(Stored data entries)
# # # #
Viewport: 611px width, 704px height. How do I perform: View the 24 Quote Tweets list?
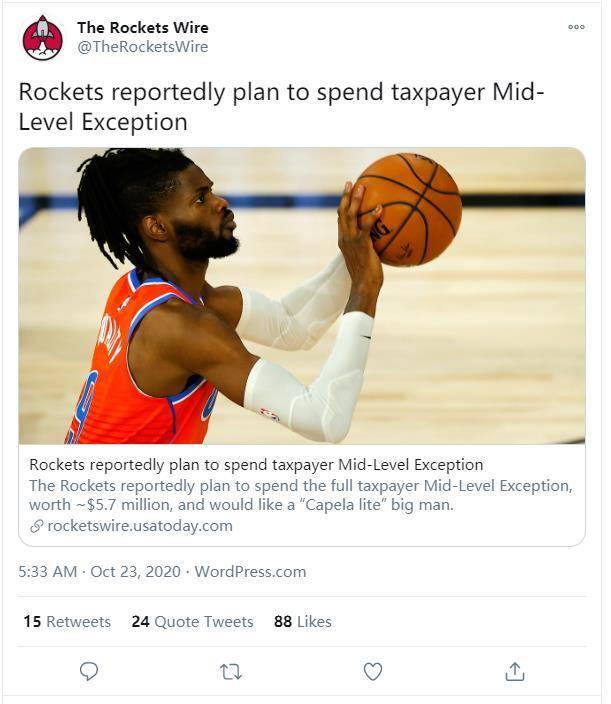click(x=193, y=622)
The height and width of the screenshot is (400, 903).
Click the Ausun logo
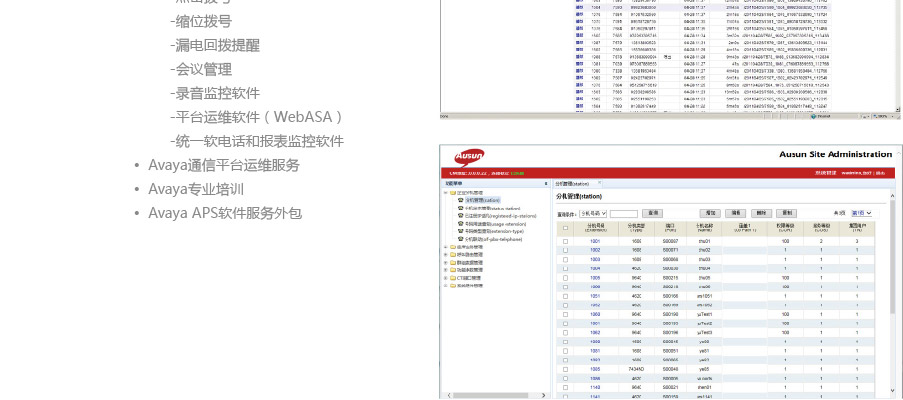tap(469, 156)
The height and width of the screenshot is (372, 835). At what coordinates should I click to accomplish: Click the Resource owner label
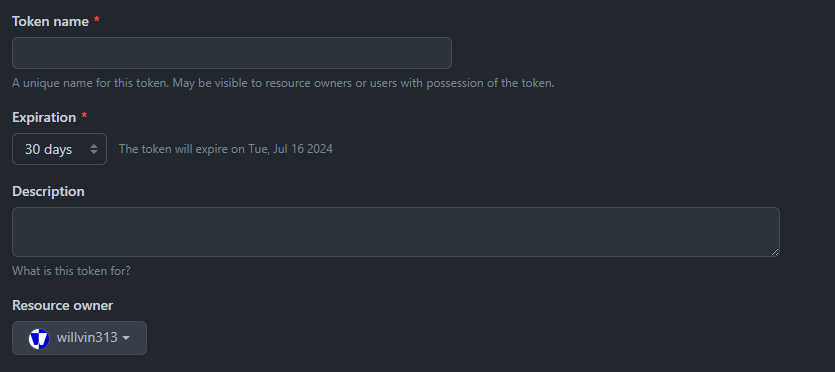pos(63,305)
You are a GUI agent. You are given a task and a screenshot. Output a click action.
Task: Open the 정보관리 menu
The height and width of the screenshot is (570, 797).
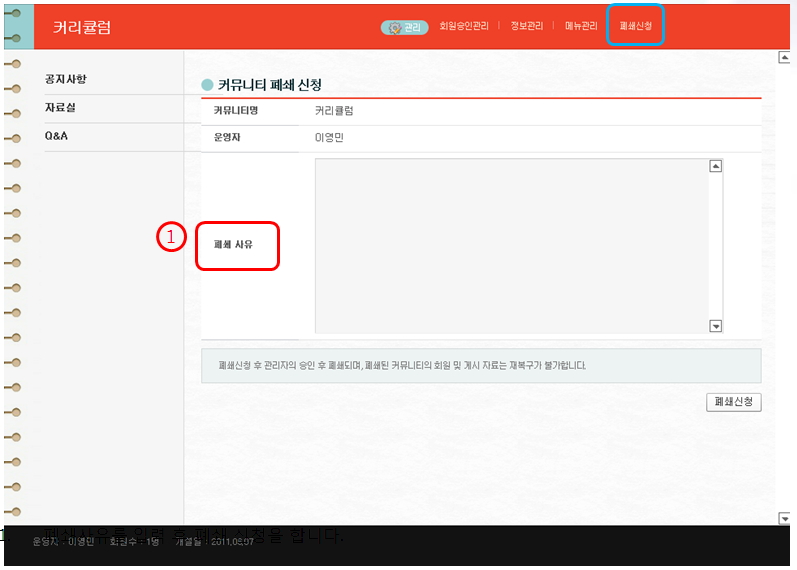point(526,26)
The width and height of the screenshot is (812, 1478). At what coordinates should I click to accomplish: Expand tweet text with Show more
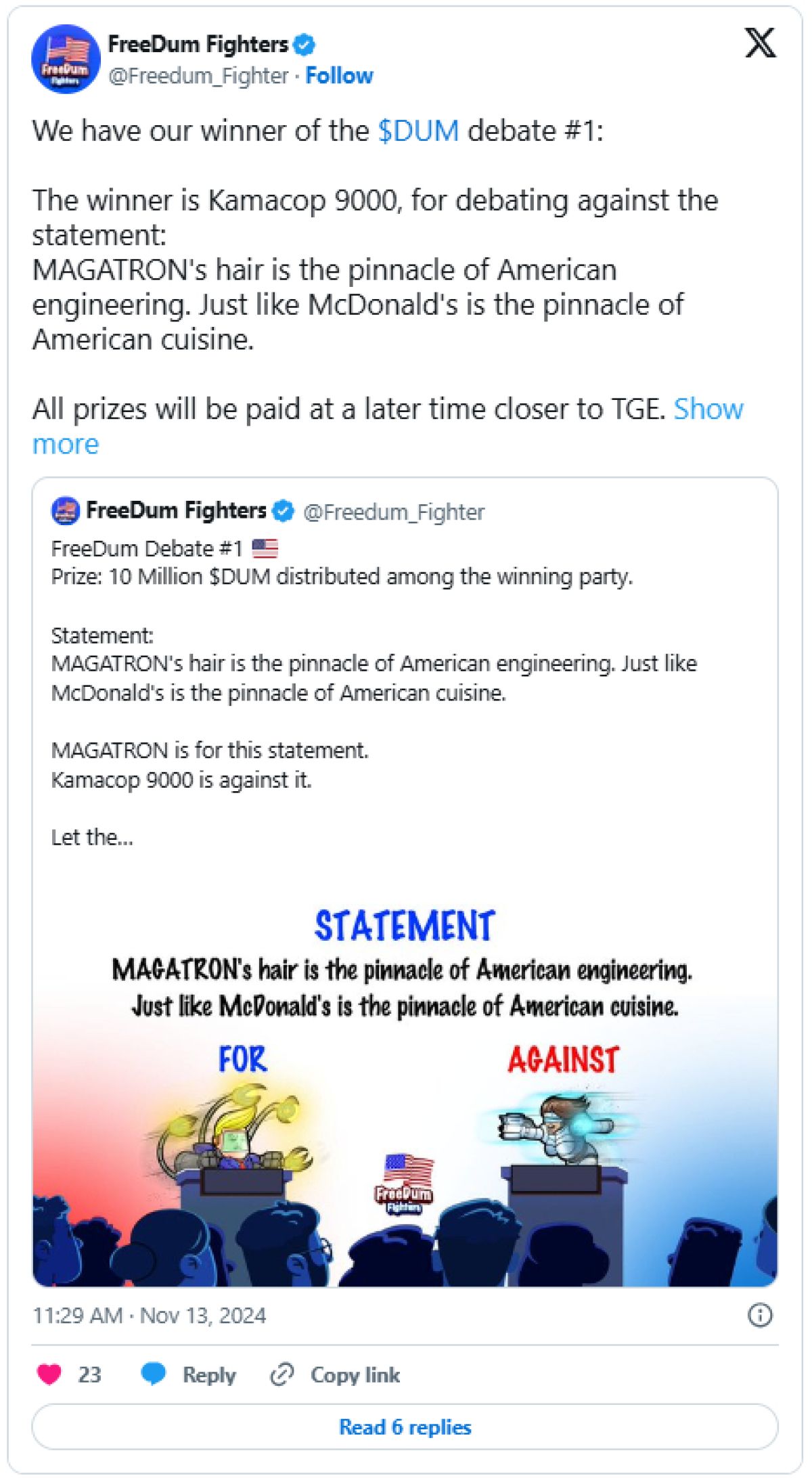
# # # #
> **Work item**
Exclude all pictures and reproduce verbatim the lines running from the line that contains "The height and width of the screenshot is (372, 835)." to the end of the data above, both ends included.

> **Answer below**
The height and width of the screenshot is (372, 835). At what coordinates should I click to accomplish: Click the Resource owner label
pos(63,305)
You are a GUI agent. You are given a task and a screenshot. Output a click action.
Task: Open the 정보관리 menu
The height and width of the screenshot is (570, 797).
point(526,26)
The width and height of the screenshot is (812, 1478). At what coordinates should I click to accomplish: Expand tweet text with Show more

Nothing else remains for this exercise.